TRY IT: Could you retype all of the data below exactly as given?

Collected data entries:
□ □ □

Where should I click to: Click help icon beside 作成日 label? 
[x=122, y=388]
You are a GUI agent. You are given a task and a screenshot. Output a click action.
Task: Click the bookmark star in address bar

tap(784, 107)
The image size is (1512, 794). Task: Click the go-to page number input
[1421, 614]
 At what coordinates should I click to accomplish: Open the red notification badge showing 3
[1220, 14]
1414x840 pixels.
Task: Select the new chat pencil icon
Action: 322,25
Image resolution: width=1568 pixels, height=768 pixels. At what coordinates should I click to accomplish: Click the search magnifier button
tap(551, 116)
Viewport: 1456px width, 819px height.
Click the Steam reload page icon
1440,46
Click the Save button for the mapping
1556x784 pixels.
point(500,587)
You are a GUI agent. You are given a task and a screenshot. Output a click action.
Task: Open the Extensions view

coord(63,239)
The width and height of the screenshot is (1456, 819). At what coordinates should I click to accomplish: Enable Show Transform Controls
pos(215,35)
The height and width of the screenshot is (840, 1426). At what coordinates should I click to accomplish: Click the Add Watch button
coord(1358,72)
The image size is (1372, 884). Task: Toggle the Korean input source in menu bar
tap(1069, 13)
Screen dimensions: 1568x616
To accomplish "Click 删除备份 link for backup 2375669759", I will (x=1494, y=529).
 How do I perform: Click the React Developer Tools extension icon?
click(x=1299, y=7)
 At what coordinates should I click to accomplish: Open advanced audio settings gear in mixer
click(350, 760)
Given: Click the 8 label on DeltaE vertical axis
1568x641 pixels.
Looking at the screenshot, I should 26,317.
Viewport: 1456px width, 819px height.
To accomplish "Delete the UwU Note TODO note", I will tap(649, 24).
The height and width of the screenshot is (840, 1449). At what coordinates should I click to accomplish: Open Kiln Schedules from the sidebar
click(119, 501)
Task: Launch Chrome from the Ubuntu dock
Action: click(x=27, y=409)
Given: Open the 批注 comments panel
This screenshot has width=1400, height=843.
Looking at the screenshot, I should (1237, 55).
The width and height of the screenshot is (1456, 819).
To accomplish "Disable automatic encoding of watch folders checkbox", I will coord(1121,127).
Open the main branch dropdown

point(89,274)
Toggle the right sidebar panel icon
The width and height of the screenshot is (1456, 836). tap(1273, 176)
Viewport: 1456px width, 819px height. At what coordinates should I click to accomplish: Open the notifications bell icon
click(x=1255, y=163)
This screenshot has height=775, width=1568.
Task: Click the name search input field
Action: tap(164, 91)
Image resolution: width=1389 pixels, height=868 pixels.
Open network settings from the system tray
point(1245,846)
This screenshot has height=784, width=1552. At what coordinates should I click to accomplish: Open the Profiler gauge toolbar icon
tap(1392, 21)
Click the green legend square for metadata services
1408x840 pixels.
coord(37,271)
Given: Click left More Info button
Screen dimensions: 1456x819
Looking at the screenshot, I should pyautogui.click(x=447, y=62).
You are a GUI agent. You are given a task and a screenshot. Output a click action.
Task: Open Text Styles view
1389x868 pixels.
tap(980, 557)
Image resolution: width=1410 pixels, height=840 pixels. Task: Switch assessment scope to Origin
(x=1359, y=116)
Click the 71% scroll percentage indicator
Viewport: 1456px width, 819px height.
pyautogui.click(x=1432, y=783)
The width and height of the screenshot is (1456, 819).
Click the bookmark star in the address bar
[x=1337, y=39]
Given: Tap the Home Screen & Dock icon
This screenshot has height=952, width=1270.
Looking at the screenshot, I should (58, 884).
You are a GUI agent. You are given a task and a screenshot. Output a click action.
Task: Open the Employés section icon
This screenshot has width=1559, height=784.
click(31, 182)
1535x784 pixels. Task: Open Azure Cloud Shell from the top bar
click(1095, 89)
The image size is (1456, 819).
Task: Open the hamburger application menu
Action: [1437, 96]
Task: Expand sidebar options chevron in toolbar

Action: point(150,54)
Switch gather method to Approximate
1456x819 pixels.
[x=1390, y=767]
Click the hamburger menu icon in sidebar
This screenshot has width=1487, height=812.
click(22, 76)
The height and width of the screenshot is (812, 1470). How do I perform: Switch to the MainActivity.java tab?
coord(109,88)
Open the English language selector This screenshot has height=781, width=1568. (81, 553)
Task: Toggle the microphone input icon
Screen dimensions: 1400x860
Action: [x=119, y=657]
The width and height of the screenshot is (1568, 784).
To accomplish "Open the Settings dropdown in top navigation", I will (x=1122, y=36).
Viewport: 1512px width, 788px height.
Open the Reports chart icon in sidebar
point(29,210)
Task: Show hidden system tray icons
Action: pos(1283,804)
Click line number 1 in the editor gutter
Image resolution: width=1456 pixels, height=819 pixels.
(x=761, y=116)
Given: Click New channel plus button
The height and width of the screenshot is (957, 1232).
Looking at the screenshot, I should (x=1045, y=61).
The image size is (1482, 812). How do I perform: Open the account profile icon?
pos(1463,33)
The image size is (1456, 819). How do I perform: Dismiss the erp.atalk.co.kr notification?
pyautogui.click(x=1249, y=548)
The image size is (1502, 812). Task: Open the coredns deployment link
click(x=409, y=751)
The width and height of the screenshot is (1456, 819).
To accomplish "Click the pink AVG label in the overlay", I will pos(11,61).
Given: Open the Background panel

□ □ □

SOLUTION TO THIS PROBLEM:
Where should I click to: Click help icon beside 作成日 label? 
[x=122, y=388]
You are a GUI agent. You are given a task and a screenshot. Output a click action.
Task: Click the bookmark star in address bar

tap(784, 107)
The image size is (1512, 794). Task: Click the go-to page number input
[1421, 614]
 At what coordinates should I click to accomplish: Open the red notification badge showing 3
[1220, 14]
1414x840 pixels.
Task: Select the new chat pencil icon
Action: 322,25
Image resolution: width=1568 pixels, height=768 pixels. At what coordinates should I click to accomplish: Click the search magnifier button
tap(551, 116)
Viewport: 1456px width, 819px height.
Click the Steam reload page icon
1440,46
Click the Save button for the mapping
1556x784 pixels.
point(500,587)
You are a GUI agent. You are given a task and a screenshot. Output a click action.
Task: Open the Extensions view

coord(63,239)
The width and height of the screenshot is (1456, 819). At what coordinates should I click to accomplish: Enable Show Transform Controls
pos(215,35)
The height and width of the screenshot is (840, 1426). At what coordinates should I click to accomplish: Click the Add Watch button
coord(1358,72)
The image size is (1372, 884). Task: Toggle the Korean input source in menu bar
tap(1069, 13)
Screen dimensions: 1568x616
To accomplish "Click 删除备份 link for backup 2375669759", I will (x=1494, y=529).
 How do I perform: Click the React Developer Tools extension icon?
click(x=1299, y=7)
 At what coordinates should I click to accomplish: Open advanced audio settings gear in mixer
click(350, 760)
Given: Click the 8 label on DeltaE vertical axis
1568x641 pixels.
Looking at the screenshot, I should 26,317.
Viewport: 1456px width, 819px height.
To accomplish "Delete the UwU Note TODO note", I will tap(649, 24).
The height and width of the screenshot is (840, 1449). At what coordinates should I click to accomplish: Open Kiln Schedules from the sidebar
click(119, 501)
Task: Launch Chrome from the Ubuntu dock
Action: click(x=27, y=409)
Given: Open the 批注 comments panel
This screenshot has width=1400, height=843.
Looking at the screenshot, I should (1237, 55).
The width and height of the screenshot is (1456, 819).
To accomplish "Disable automatic encoding of watch folders checkbox", I will coord(1121,127).
Open the main branch dropdown

point(89,274)
Toggle the right sidebar panel icon
The width and height of the screenshot is (1456, 836). tap(1273, 176)
Viewport: 1456px width, 819px height. At what coordinates should I click to accomplish: Open the notifications bell icon
click(x=1255, y=163)
This screenshot has height=775, width=1568.
Task: Click the name search input field
Action: tap(164, 91)
Image resolution: width=1389 pixels, height=868 pixels.
Open network settings from the system tray
point(1245,846)
This screenshot has height=784, width=1552. At what coordinates should I click to accomplish: Open the Profiler gauge toolbar icon
tap(1392, 21)
Click the green legend square for metadata services
1408x840 pixels.
coord(37,271)
Given: Click left More Info button
Screen dimensions: 1456x819
Looking at the screenshot, I should pyautogui.click(x=447, y=62).
You are a GUI agent. You are given a task and a screenshot. Output a click action.
Task: Open Text Styles view
1389x868 pixels.
tap(980, 557)
Image resolution: width=1410 pixels, height=840 pixels. Task: Switch assessment scope to Origin
(x=1359, y=116)
Click the 71% scroll percentage indicator
Viewport: 1456px width, 819px height.
pyautogui.click(x=1432, y=783)
The width and height of the screenshot is (1456, 819).
Click the bookmark star in the address bar
[x=1337, y=39]
Given: Tap the Home Screen & Dock icon
This screenshot has height=952, width=1270.
Looking at the screenshot, I should (58, 884).
You are a GUI agent. You are given a task and a screenshot. Output a click action.
Task: Open the Employés section icon
This screenshot has width=1559, height=784.
click(31, 182)
1535x784 pixels. Task: Open Azure Cloud Shell from the top bar
click(1095, 89)
The image size is (1456, 819).
Task: Open the hamburger application menu
Action: [1437, 96]
Task: Expand sidebar options chevron in toolbar

Action: point(150,54)
Switch gather method to Approximate
1456x819 pixels.
[x=1390, y=767]
Click the hamburger menu icon in sidebar
This screenshot has width=1487, height=812.
click(22, 76)
The height and width of the screenshot is (812, 1470). How do I perform: Switch to the MainActivity.java tab?
coord(109,88)
Open the English language selector This screenshot has height=781, width=1568. (81, 553)
Task: Toggle the microphone input icon
Screen dimensions: 1400x860
Action: [x=119, y=657]
The width and height of the screenshot is (1568, 784).
To accomplish "Open the Settings dropdown in top navigation", I will (x=1122, y=36).
Viewport: 1512px width, 788px height.
Open the Reports chart icon in sidebar
point(29,210)
Task: Show hidden system tray icons
Action: pos(1283,804)
Click line number 1 in the editor gutter
Image resolution: width=1456 pixels, height=819 pixels.
(x=761, y=116)
Given: Click New channel plus button
The height and width of the screenshot is (957, 1232).
Looking at the screenshot, I should (x=1045, y=61).
The image size is (1482, 812). How do I perform: Open the account profile icon?
pos(1463,33)
The image size is (1456, 819). How do I perform: Dismiss the erp.atalk.co.kr notification?
pyautogui.click(x=1249, y=548)
The image size is (1502, 812). Task: Open the coredns deployment link
click(x=409, y=751)
The width and height of the screenshot is (1456, 819).
To accomplish "Click the pink AVG label in the overlay", I will pos(11,61).
Given: Open the Background panel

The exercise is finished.